NB : Outre la nature collaborative de ma promotion à l’UCI, j’ai eu la chance d’avoir été membre de Double X [également connu sous le nom XX], qui s’est développé à partir de la galerie coopérative du Woman’s Building dans les années 1970, après que ce dernier ait quitté son site d’origine à CalArts pour le centre-ville de Los Angeles.2
Connie Jenkins faisait partie de Double X et c’était une force de la nature. L’un des projets que le collectif avait décidé d’accueillir au Barnsdall [Galerie d’art municipale de Los Angeles] était une projection de films réalisés par des femmes de couleur, et j’étais chargée de l’organisation.3 C’est à cette occasion que j’ai fait la connaissance de Barbara McCullough,4 qui avait sélectionné les films et reste à ce jour une très grande amie. Le nombre de spectateur·rice·s a été si important que nous avons dû demander au projectionniste de lancer une deuxième séance dans la foulée.
C’était en 1979. J’ai organisé une petite rétrospective de Double X il y a quelques années à la Chapman University. Il y a tout un pan de l’histoire qui n’est jamais vraiment écrit. On se souvient du groupe des Feminist Art Workers et de ceux auxquels a participé Cheri [Gaulke], mais pas vraiment de Double X.5
J’ai aussi été inspirée par mes amitiés avec Barbara [T. Smith] et Ulysses [Jenkins], mon ami de toujours. J’ai photographié sa performance de fin d’études à l’Otis College. Il y a également eu Senga [Nengudi], bien entendu, ainsi que Maren Hassinger et May Sun – de nombreuses personnes ont participé aux performances d’Ulysses.
[…]
J’ai d’ailleurs conseillé à [la commissaire d’expositions et autrice] Lucy Lippard de s’intéresser au travail de Senga. On fait ce qu’on peut pour les personnes qu’on respecte et qui fournissent un travail remarquable. Cette amitié pour Senga m’est précieuse.

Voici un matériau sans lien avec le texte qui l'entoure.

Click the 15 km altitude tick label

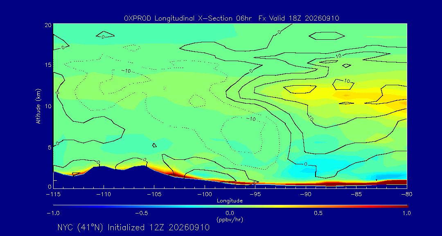[x=48, y=65]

AGJ : Comment se fait-il que le reste du monde de l’art féministe n’ait pas eu la même considération pour ces autres artistes et groupes militants ? Dans les années 1970, il y avait d’un côté Asco6 et de l’autre Senga et [David] Hammons, mais apparemment peu de liens entre ces groupes hormis quelques individus comme vous. Que savaient-il·elle·s les un·e·s des autres ?

NB : Il me semble que c’est assez compliqué.

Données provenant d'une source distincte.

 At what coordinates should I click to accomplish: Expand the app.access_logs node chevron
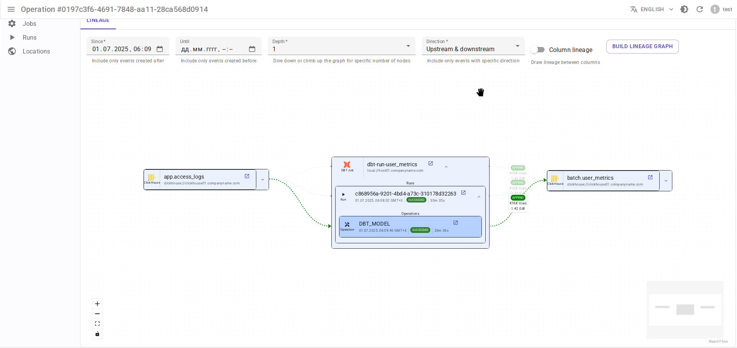click(263, 180)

AGJ : Pouvez-vous m’en dire davantage sur la communauté qui vous entourait à l’époque où vous développiez votre pratique à l’université et les années suivantes ?

NB : Je faisais partie de la première promotion à l’UCI avec Chris et Barbara. Nous avons passé notre diplôme en 1971. Les choses étaient très différentes à Irvine : nous faisions des choses très novatrices, mais nous étions respecté·e·s et soutenu·e·s. J’ai commencé par la peinture. Mon but était de peindre un espace entier pour le faire disparaître. Je peignais au pistolet et je voulais recouvrir une pièce jusque dans ses moindres recoins. Mais, bien entendu, qui aurait accepté de fournir un tel espace immaculé à une simple étudiante ?

AGJ : Cela aurait produit un intéressant prolongement de Light and Space.7

NB : Oui. En fait, Robert Irwin et Larry Bell [qui enseignaient à l’UCI] m’ont en quelque sorte sauvé la vie. À l’époque, j’essayais de me débrouiller en tant que mère isolée d’un enfant un peu difficile. Ils m’ont beaucoup soutenue (fais ce que tu veux, fais-le du mieux que tu peux…) et Larry est encore un bon ami.

AGJ : Qu’est-ce qui vous a fait opter pour l’UCI ?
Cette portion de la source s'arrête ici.